### Portuguese Word Analysis

Portuguese word structure fundamentally relies on how vowels (V) and consonants (C) combine to create syllables. As the rhythmic unit of speech, the syllable almost always has a vowel as its core, the main sound. Understanding this vowel-consonant interaction is key to finding the perfect word in the game Termo (the Portuguese version of Wordle).

In [24]:
import os
from collections import Counter
import unicodedata 

In [25]:
FILENAME = 'palavras_5letras.txt' 
TARGET_LENGTH = 5                 

##### Removes accents from a character

In [26]:
def normalize_char(char):
    return ''.join(c for c in unicodedata.normalize('NFD', char)
                   if unicodedata.category(c) != 'Mn')

##### Defining the vowels and consonants

In [27]:
BASE_VOWELS = set('aeiou')
ALPHABET_PT_FULL = set('abcdefghijklmnopqrstuvwxyzç')
CONSONANTS = {char for char in ALPHABET_PT_FULL if char not in BASE_VOWELS}

##### Variables and Counters

In [28]:
max_distinct_vowels = 0
words_with_max_vowels = []

consonant_counter = Counter()

total_words_analyzed = 0
total_consonants_counted = 0
error_message = None # Store error messages

##### Reads the word file, performs vowel and consonant analysis and updates global variables with the results.

In [29]:
all_original_valid_words = []

def analyze_words():
    
    # Declare global variables to be modified
    global max_distinct_vowels, words_with_max_vowels, consonant_counter
    global total_words_analyzed, total_consonants_counted, error_message
    global all_original_valid_words 

    # Clear the list of all valid words for the new run
    all_original_valid_words.clear()
    max_distinct_vowels = 0
    words_with_max_vowels = []
    consonant_counter.clear() 
    total_words_analyzed = 0
    total_consonants_counted = 0
    error_message = None 

    # Check if the input file exists
    if not os.path.exists(FILENAME):
        error_message = f"Critical Error: The file '{FILENAME}' was not found in the current directory."
        print(error_message)
        return False

    try:
        with open(FILENAME, 'r', encoding='utf-8') as f:
            for line in f:
                original_word = line.strip()

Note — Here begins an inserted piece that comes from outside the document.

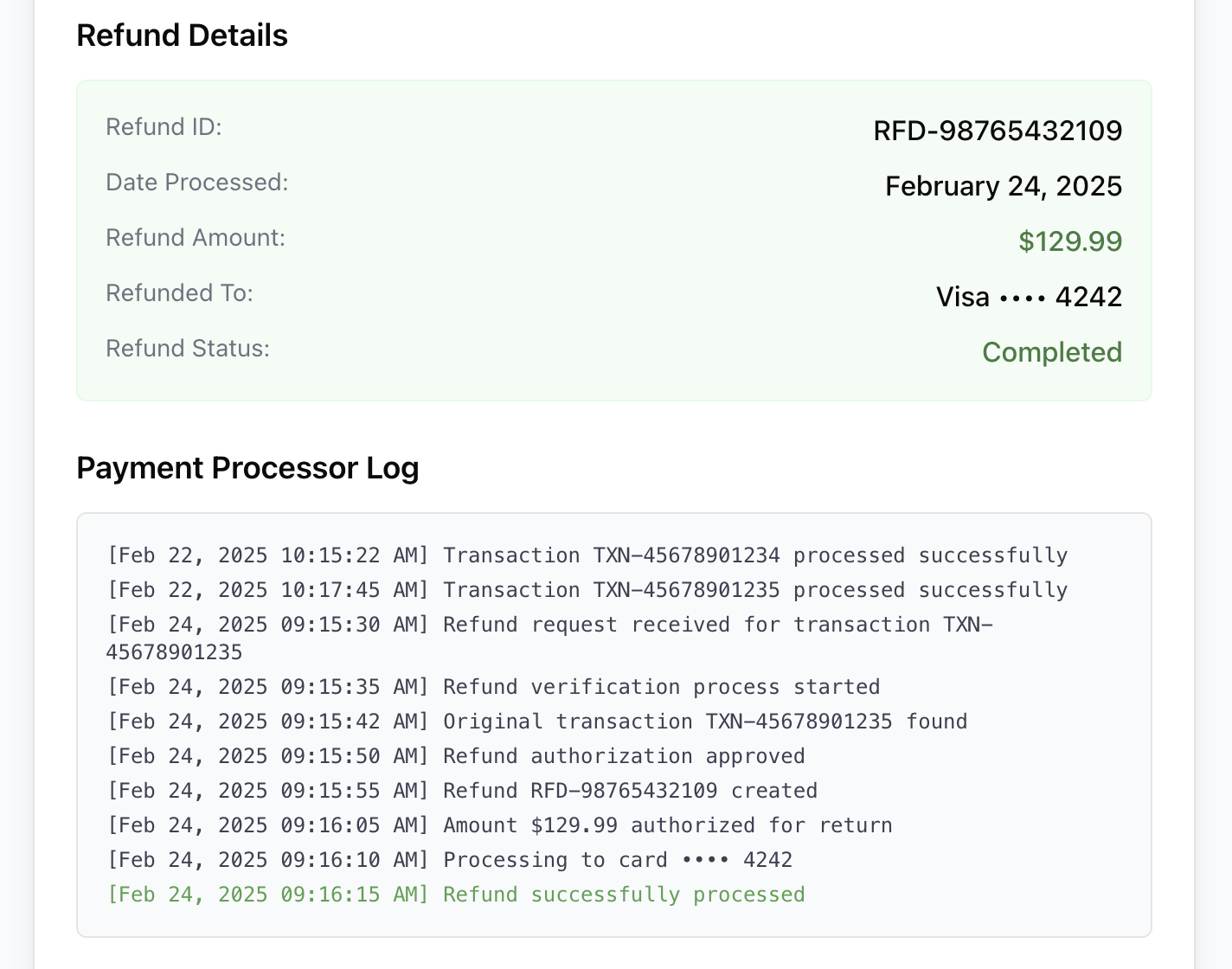Screen dimensions: 1232x969
Task: Click the Refund Amount row label
Action: coord(196,237)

                if original_word and len(original_word) == TARGET_LENGTH:
                    normalized_word = "".join(normalize_char(c) for c in original_word.lower())

                    # Additional validation: check if all normalized characters are valid letters
                    if all(c in ALPHABET_PT_FULL for c in normalized_word) and len(normalized_word) == TARGET_LENGTH:
                        all_original_valid_words.append(original_word)
                        total_words_analyzed += 1
                        vowels_in_word = set() # Set to store distinct vowels found in this word
                        
                        for letter in normalized_word:
                            # Vowel Analysis
                            if letter in BASE_VOWELS:
                                vowels_in_word.add(letter)
                            # Consonant Analysis
                            elif letter in CONSONANTS:
                                consonant_counter[letter] += 1
                                total_consonants_counted += 1 

                        # Update the results for the highest number of distinct vowels found
                        num_distinct_vowels = len(vowels_in_word)
                        if num_distinct_vowels > max_distinct_vowels:
                            max_distinct_vowels = num_distinct_vowels
                            words_with_max_vowels = [original_word] # New maximum found, reset list
                        elif num_distinct_vowels == max_distinct_vowels:
                            words_with_max_vowels.append(original_word) # Tied for maximum, add to list

        # Print completion message after processing the file
        if total_words_analyzed > 0:
             print(f"Analysis complete. {total_words_analyzed} valid {TARGET_LENGTH} letter words were processed and stored.")
        else:
             print(f"Analysis complete. No valid {TARGET_LENGTH}-letter words found in '{FILENAME}'.")
             error_message = f"No valid {TARGET_LENGTH}-letter words found." # Set an informative error message
        return True # Indicate analysis finished successfully (even if no words found)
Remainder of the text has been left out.